Software Design Enthusiast And Engineer

Aether: A Modern PHP Framework. My Answer To The Age of AI

July 2025

PHP has always been the underdog that wins. From a simple templating tool to powering 80% of the web, it's survived every "PHP is dead" prediction by doing one thing exceptionally well: evolving to meet real needs.

The async revolution in PHP began years ago with brilliant libraries like ReactPHP and AmPHP. These pioneers proved that PHP could handle concurrent I/O, build event-driven architectures, and scale beyond traditional request-response cycles. They laid the groundwork, showed us what was possible.

But somewhere along the way, we hit a wall. Not a technical one - PHP 8.4 shattered those with fibers, property hooks, and lazy proxies. The wall was conceptual: async PHP still felt like writing in a different language, with different rules, different complexity.

Standing on the Shoulders of Giants

I've spent countless hours studying these async libraries, marveling at their ingenuity. ReactPHP's elegant event loop. AmPHP's powerful futures and async iterators. Swoole's raw performance. Each pushed PHP forward in crucial ways.

But I kept wondering: What if we could go further? What if async wasn't a special mode but the default? What if we could steal the best ideas from Rust, .NET, Erlang, and functional programming to create something genuinely new?

Enter Aether

Aether is my love letter to PHP's future, built on foundations that giants created.
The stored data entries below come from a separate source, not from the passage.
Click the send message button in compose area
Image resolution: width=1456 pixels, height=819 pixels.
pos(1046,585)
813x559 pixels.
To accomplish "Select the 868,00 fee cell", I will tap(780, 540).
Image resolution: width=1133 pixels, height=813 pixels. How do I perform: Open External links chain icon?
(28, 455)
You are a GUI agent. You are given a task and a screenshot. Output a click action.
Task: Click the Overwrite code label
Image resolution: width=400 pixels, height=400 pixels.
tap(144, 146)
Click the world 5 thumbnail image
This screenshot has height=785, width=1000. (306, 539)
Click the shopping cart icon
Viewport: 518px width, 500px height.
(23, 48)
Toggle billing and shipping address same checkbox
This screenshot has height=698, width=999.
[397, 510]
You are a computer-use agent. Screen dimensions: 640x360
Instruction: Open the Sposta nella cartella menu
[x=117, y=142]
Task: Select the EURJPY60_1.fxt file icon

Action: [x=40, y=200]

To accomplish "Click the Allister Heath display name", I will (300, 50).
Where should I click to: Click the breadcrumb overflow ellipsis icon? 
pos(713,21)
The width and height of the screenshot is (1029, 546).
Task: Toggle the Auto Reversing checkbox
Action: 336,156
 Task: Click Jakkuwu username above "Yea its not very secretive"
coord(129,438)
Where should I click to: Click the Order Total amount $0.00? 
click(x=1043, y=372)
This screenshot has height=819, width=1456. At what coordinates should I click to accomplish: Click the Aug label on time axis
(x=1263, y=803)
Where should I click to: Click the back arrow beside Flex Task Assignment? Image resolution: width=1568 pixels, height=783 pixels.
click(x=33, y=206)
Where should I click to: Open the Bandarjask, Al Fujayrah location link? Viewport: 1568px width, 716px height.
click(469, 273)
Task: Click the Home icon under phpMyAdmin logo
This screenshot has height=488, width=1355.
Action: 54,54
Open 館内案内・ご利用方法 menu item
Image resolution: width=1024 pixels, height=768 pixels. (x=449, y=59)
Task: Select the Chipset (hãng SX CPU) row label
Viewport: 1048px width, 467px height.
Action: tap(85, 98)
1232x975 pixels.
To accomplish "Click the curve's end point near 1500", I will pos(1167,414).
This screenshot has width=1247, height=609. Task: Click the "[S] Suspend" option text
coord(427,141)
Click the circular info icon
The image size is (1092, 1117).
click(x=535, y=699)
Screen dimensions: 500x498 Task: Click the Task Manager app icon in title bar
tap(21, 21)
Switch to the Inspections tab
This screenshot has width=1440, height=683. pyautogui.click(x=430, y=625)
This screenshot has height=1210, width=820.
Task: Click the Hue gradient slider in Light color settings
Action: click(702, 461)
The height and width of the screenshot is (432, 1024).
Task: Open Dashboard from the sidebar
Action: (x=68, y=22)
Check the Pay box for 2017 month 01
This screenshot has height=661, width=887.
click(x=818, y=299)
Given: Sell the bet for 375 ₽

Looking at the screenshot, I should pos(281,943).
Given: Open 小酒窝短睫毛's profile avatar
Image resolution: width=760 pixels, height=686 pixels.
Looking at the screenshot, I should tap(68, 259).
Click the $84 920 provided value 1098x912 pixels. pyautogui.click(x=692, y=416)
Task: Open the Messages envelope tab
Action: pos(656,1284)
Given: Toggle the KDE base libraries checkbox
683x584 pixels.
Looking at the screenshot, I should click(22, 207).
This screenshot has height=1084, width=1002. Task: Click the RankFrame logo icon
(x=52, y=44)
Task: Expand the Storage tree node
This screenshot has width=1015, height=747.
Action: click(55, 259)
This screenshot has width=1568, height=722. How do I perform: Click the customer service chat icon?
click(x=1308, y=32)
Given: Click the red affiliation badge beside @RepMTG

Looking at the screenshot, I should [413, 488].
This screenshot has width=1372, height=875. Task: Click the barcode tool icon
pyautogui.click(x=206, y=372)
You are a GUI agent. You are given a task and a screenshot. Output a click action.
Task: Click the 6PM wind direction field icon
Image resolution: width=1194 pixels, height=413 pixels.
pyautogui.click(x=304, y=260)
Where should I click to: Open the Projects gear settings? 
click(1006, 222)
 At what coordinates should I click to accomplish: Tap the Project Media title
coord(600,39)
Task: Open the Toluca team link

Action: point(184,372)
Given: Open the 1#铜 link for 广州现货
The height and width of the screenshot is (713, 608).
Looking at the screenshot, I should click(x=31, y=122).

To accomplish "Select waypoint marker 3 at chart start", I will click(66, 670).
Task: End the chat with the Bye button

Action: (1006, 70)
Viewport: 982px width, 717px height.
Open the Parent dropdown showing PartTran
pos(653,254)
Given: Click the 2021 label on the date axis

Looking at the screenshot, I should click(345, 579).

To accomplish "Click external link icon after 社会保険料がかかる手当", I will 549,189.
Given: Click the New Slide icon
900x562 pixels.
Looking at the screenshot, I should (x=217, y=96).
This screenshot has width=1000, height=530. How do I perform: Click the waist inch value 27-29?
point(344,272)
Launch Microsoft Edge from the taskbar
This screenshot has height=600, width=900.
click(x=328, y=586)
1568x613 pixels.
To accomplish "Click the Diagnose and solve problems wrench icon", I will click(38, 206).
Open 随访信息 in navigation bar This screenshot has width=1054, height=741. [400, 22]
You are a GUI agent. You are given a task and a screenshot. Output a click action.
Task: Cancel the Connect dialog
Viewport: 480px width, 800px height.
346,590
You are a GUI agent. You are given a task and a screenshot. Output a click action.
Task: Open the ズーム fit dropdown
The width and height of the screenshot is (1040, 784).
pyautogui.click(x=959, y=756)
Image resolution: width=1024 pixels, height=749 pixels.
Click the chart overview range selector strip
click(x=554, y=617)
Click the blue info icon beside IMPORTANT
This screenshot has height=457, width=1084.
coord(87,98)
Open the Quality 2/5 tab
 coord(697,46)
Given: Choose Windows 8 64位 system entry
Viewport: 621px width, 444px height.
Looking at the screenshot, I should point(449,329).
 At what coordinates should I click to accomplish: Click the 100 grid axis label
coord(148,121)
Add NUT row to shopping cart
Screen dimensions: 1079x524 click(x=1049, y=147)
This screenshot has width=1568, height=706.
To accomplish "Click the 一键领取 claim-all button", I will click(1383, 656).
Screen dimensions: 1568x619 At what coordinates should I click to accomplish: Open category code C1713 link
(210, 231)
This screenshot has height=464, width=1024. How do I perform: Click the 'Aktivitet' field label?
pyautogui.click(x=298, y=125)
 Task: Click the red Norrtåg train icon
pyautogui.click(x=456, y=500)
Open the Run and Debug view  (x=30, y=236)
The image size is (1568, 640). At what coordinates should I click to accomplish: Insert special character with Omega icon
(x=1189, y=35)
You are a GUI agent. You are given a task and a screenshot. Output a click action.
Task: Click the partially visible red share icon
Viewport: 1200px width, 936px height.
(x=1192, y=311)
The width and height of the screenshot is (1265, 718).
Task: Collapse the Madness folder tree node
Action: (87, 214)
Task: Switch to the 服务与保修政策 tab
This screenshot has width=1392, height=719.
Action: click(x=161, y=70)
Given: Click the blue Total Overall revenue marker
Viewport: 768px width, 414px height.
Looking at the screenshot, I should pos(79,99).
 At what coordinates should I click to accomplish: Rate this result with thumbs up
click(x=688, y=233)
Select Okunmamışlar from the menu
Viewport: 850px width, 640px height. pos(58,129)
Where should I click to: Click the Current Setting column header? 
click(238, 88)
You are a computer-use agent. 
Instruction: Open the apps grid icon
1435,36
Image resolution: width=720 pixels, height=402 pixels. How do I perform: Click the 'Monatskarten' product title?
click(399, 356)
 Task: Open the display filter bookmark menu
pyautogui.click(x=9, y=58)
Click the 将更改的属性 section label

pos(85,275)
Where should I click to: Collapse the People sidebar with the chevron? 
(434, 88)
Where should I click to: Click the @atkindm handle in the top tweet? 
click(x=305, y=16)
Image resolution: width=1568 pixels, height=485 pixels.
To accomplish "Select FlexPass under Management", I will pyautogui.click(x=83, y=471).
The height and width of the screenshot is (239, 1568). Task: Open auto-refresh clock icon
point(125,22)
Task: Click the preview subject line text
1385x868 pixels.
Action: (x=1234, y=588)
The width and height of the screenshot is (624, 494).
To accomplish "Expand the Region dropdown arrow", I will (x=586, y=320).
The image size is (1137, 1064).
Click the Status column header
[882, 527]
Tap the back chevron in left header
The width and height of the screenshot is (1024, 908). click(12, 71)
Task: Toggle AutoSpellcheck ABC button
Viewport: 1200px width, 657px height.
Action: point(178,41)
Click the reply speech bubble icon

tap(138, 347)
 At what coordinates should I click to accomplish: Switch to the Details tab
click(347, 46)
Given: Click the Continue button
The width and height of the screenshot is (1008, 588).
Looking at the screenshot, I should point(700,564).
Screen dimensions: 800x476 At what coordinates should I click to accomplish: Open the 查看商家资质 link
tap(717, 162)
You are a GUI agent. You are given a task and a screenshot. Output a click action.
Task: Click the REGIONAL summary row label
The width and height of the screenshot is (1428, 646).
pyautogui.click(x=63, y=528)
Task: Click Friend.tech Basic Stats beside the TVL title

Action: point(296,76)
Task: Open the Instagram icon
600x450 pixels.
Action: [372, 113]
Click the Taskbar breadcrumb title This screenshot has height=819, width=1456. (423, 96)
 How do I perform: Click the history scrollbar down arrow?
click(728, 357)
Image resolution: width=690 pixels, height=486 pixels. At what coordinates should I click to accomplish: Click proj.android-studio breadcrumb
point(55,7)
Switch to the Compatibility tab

It takes inspiration from my ventures into other languages and frameworks I deeply admire:

  • From Rust: Monadic Result<T,E> types and ErrorReport for errors (based on the fantastic work in the error_stack crate) that tell complete stories
  • From .NET: Pure dependency injection where containers manage scopes and lifecycles invisibly
  • From Functional Programming: Tasks as impure functions, a.k.a. "Actions" - isolated units of work that compose beautifully
  • From Erlang/OTP: Hierarchical resource management where parent tasks automatically clean up their children
  • From Revolt/AmPHP: Fibers and event-driven concurrency that make all of this possible

The magic happens when these ideas merge with PHP's pragmatism.

Object-Oriented and Functional: Dancing Together

What struck me most in this journey wasn't choosing between paradigms, but discovering how beautifully object-oriented and functional programming dance together in modern PHP.

The OO side provides what we've always loved - self-documentation through class names, rich context through object state, and dependency injection that makes our code testable and maintainable. Meanwhile, the functional side brings data transformations that read like poetry, monadic contracts that make error handling elegant, and that crucial 'unit of work' functionality that makes complex operations composable.

In Aether, a Task is fundamentally a class (OO) that acts as a pure function with side effects (FP). The #[Inject] attributes give us clean dependency management (OO), while the Result<T,E> return types and method chaining give us composable transformations (FP). It's not about picking sides - it's about using each paradigm where it shines brightest.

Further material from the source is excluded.